> _INSTRUCTIONS FOR THE TASK_: Please extract each line below that contains the string "accomplish". Case counts.

[Dataset entries]
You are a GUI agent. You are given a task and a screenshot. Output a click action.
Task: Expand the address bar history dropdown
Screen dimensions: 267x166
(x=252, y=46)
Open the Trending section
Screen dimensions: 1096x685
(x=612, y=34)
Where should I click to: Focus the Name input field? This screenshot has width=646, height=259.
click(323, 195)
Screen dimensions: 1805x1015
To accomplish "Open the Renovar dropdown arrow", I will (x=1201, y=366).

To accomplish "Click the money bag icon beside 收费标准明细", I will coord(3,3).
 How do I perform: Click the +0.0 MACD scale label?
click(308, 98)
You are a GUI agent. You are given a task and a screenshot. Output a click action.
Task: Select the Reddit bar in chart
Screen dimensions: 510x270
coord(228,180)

> _ANSWER_:
To accomplish "Open the Renovar dropdown arrow", I will (x=1201, y=366).
To accomplish "Click the money bag icon beside 收费标准明细", I will coord(3,3).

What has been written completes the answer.